Hep bekledim ama umudumu kesmedim senden. Hani ben sabır çocuğuyum demiştim ya! Öyleyimdir çocuklar gibi hep koşan ve hiç yorulmayan. Yorgunluk kuşatınca gönlümü hayal kurarım bir düzine. Hayallerimle sabrımı cilalarım. Arada bir ilham gelir şiirler yazarım senin için. Sesimi sana duyurmam çok zor, belki de imkânsız gibi. Bakarsın bir mucize olur; rüzgâr oradan oraya uçuşan yaprakların arasında yırtık bir gazete sayfasını ayaklarının önüne bırakıverir. Belki alır okursun senin için yazdığım o şiiri. Biliyor musun? Bir şiir daha yazdım geçenlerde. O gece öyle yağmur yağdı ki, bir ara damlalar arasında camda gördüm siluetini. Gece yatmadan dua üstüne dua ettim. Bir daha göreyim diye ama ne gam. Rüzgârın çöpçü edasıyla süpürdüğü yapraklar, hazan mevsiminde olduğumu hatırlattı bana. Baharı beklerken, hazanla karşılaşmam bende düş kırıklığı yaratsa da, şükrettim Rabbime beni zemheriden kurtardığı için.
Hazan mevsimine en çok rüzgâr yakışır. Yakışır yakışmasına da, etraftaki nesnelerden ne ister bilmem ki. Rüzgârın hışmına uğrayan yapraklar, yerlerde zıplayıp dururken, gökyüzü göçmen kuşların kanat sesleriyle şenlenir. Yine hayal gücümü kullanırım. İşte bu olur derim içimden. Şiiri bir kuşun kanadına iliştiririm. Sonra da sevdiğime ulaştırsın diye dua ederim içtenlikle.

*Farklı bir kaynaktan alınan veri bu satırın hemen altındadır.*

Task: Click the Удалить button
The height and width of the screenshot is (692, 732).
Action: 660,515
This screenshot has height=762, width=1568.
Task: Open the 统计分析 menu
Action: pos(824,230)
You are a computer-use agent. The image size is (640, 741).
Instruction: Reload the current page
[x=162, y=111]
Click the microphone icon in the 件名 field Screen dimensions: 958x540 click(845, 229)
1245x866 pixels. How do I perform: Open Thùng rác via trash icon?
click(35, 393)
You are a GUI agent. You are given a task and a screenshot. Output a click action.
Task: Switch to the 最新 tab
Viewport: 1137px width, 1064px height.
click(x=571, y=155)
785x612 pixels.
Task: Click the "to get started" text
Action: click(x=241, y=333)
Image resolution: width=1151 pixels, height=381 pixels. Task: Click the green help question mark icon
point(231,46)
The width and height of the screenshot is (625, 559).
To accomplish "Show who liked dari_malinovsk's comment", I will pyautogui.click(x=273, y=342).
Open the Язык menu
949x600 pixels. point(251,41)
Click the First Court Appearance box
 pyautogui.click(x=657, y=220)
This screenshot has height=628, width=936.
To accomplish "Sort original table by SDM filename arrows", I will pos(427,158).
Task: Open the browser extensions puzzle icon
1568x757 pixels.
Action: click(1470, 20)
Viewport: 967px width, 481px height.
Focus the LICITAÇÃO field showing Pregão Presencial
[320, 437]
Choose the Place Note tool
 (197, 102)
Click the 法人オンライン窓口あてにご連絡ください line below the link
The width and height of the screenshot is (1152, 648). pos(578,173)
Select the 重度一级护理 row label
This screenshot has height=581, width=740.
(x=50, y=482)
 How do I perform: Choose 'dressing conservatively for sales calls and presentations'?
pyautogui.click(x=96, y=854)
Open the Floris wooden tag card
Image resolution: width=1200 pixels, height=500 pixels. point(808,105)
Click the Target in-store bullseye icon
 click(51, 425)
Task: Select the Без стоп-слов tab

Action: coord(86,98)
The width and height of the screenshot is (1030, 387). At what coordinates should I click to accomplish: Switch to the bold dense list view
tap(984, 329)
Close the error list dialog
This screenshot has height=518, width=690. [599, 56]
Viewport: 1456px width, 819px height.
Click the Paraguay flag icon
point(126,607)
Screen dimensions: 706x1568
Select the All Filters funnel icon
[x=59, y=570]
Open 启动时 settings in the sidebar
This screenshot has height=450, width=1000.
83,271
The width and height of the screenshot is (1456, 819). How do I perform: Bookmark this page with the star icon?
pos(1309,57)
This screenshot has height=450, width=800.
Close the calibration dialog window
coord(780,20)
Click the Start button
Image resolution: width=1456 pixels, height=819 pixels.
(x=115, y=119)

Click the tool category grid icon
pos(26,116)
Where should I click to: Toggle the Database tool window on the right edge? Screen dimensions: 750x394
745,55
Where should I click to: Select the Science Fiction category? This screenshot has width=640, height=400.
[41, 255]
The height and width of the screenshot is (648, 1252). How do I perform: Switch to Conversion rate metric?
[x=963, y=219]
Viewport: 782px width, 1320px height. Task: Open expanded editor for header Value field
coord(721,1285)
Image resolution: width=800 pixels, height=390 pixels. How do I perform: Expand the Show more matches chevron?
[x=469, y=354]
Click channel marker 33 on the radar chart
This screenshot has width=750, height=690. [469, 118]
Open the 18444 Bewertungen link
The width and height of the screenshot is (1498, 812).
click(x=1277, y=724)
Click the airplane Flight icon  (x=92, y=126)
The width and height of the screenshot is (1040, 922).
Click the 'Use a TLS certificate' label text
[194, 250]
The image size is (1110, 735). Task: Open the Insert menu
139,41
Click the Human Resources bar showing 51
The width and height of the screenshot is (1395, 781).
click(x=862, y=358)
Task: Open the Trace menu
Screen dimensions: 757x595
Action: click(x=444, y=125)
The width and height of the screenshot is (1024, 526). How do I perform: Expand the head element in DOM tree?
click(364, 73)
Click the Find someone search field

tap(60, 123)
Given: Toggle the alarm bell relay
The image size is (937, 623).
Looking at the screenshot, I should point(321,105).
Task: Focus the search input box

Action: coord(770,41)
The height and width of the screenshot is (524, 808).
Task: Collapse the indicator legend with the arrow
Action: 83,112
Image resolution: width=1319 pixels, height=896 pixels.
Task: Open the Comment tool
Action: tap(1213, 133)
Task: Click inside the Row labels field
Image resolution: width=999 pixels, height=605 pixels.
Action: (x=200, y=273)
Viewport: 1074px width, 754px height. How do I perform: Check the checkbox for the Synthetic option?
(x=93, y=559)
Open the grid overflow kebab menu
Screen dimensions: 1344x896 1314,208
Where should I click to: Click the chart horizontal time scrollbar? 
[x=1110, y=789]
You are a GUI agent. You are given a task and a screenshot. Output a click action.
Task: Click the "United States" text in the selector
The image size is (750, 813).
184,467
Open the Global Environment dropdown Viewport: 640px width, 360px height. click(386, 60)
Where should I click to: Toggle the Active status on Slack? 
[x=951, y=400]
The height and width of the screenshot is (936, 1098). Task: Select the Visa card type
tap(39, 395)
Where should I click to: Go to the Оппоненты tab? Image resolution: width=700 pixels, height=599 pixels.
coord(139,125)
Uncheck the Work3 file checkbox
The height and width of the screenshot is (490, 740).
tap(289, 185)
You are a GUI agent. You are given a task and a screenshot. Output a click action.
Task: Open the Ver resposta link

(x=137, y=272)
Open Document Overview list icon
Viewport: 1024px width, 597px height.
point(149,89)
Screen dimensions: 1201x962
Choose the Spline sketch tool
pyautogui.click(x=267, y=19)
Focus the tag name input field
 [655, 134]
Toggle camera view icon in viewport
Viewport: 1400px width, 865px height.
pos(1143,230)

Her gün olduğu gibi bugünde oturduğum kasabanın tren garında bekliyorum seni. Hava çok soğuk, içeride loş bir ışık var. İnadına sigara dumanı istila etmiş her yeri. Gece treni geldi diyorlar! Koşuyorum; 1. Vagon, 2. Vagon ve 3. Vagon derken, o karanlık havada seni tanıyor ve Leyla! Diye haykırıyorum. Sonra sarılıyoruz bir birimize. Elindeki yırtık gazeteyi uzatıp, bu şiir getirdi beni buraya diyorsun. İçimin ateşi diniyor; ilk kez baharı yaşıyorum. Gönlümdeki huzur bana cenneti hatırlatıyor. Ağlamaklı gözlerle el ele verip, öylece uzaklaşıyoruz istasyondan.
Hoşça kalınız. Sevgi eksik olmasın o güzel yüreğinizden.